Q. Are there any legal obligations to have Legionella assessments carried out, either externally or internally?
A; Legionella bacteria are a ‘substance hazardous to health’ as specified by the COSHH regulations 2002. As such, where there is a risk that employees or other persons may be exposed to these in a workplace, the employer has legal duties to risk assess and then eliminate/ reduce/ control/ monitor exposure to them.
Because Legionella control is a relatively complex process compared to preventing exposure to (for example) paint fumes in the workplace, there is a specific approved code of practice detailing how it should be managed. This is the ACoP L8. This document has a semi-legal status in that it is not law but in the event of legal action (e.g. in the event of a case of Legionnaires’ disease linked to an employer’s premises), successfully showing full compliance with the ACoP would be sufficient to demonstrate compliance with the relevant law (COSHH). The Highway Code, for example, is an approved code of practice.
Below the ACoP L8, the HSE has also issued a series of guidance documents called HSG274. These documents go into detail on ‘good practice’ to ensure effective Legionella controls.
In terms of external regulation and audits, there are two bodies which monitor Legionella control compliance – the HSE and local authority environmental health departments (with Public Health England also playing a role). Neither body has a fixed, legal duty to inspect all premises on a routine basis, they instead take a more select approach focusing on areas of high risk. In the event of an outbreak (2 or more confirmed cases) of Legionnaires’ disease in a geographical area, either the HSE or EHOs will inspect nearby premises or places where an infected person works or has visited.
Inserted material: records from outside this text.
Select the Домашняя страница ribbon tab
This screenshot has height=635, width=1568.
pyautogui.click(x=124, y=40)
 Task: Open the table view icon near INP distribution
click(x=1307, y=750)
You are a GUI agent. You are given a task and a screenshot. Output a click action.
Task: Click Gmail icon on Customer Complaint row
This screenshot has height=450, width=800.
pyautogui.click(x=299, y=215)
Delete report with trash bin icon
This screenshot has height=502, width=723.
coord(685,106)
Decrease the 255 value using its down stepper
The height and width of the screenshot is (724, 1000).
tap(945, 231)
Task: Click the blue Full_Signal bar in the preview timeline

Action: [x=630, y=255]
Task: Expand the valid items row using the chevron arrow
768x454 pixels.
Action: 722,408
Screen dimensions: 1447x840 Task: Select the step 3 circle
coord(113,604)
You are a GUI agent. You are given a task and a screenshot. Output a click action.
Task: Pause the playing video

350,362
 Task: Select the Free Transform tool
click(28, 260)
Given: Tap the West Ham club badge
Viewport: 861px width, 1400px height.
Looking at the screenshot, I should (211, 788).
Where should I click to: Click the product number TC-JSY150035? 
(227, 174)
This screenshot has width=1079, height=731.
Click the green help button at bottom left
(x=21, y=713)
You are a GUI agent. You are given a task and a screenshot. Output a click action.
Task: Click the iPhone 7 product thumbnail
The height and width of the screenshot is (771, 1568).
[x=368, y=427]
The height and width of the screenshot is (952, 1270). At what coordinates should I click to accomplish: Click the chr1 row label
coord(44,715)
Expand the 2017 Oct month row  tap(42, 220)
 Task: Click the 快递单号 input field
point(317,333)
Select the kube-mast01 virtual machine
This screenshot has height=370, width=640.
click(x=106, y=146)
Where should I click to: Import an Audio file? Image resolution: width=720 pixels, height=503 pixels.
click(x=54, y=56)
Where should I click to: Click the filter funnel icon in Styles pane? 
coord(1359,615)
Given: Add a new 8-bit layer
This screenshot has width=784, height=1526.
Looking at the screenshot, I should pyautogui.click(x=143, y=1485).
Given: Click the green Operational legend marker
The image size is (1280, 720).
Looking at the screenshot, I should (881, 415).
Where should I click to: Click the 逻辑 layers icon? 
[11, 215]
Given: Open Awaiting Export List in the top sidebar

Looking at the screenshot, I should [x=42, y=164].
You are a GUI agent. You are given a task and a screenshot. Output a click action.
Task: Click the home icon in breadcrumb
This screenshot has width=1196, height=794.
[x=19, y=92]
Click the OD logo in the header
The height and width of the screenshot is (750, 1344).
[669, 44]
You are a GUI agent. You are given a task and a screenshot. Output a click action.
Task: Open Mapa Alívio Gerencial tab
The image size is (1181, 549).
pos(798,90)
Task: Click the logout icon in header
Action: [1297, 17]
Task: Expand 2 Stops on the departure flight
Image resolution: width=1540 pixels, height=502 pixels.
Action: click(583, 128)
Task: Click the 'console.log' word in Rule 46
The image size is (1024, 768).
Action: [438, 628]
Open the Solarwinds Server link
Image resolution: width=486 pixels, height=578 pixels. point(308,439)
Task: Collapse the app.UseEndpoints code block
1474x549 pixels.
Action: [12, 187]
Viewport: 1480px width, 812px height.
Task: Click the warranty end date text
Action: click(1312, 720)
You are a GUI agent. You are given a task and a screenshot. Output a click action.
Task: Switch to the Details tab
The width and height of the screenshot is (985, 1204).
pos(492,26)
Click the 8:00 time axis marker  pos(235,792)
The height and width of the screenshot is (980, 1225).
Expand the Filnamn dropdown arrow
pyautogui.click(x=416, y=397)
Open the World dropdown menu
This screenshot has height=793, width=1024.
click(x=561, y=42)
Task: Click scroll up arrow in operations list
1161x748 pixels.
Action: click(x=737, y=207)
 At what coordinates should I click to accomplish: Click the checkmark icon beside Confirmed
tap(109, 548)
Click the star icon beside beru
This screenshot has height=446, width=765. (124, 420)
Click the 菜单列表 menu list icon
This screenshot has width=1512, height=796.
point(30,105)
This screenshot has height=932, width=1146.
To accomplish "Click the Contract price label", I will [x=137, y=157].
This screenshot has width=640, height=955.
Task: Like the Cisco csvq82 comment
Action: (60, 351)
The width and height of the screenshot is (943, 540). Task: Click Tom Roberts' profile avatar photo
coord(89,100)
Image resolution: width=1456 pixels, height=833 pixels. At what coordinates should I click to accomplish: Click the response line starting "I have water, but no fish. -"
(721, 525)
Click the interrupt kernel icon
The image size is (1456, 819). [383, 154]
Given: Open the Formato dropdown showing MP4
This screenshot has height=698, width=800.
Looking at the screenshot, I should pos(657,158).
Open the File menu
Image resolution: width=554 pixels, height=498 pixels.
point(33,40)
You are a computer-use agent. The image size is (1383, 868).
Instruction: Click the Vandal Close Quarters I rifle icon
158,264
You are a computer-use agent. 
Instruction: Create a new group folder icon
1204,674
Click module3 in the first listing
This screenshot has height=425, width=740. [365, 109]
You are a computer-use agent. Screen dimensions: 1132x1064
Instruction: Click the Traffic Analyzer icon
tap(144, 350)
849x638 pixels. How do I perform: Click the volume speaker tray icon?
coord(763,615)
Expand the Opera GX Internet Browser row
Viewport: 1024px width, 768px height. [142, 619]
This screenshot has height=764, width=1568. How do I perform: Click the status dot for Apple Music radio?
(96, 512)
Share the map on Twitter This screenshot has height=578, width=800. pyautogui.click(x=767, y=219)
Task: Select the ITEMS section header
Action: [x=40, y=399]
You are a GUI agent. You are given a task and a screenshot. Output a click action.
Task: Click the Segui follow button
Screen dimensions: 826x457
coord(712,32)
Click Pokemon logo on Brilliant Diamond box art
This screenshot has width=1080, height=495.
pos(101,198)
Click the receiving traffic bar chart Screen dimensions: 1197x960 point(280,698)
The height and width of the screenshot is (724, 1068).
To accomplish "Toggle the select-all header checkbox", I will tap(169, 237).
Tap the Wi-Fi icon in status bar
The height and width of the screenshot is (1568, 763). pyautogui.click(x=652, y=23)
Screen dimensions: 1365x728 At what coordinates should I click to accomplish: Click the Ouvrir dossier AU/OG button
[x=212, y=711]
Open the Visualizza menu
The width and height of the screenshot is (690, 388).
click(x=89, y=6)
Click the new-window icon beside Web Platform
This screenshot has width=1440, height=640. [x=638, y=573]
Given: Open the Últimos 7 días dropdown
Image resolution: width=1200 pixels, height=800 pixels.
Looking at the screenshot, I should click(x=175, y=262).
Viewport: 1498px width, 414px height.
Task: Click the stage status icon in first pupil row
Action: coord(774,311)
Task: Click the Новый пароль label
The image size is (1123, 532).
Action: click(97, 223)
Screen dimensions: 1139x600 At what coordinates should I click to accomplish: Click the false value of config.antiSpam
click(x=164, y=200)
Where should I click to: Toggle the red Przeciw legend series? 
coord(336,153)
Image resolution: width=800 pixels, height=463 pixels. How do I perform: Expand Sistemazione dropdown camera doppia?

In terms of potential enforcement, non-compliance with the recommendations laid down in HSG 274 or L8 is likely to result in formal enforcement action from either the HSE or Local Authority. From the HSE this can be in the form of improvement or prohibition notices, or at the lower end a ‘notification of contravention’ which comes with an invoice for time spent investigating a problem where an organisation is found to be non-compliant.
The ACoP L8 states in paragraph 48 – “If the [risk] assessment shows that there is a reasonably foreseeable risk and it is reasonably practicable to prevent exposure or control the risk from exposure, the dutyholder under paragraph 28 should appoint a competent person or persons to help undertake the measures needed to comply with the requirements in COSHH.”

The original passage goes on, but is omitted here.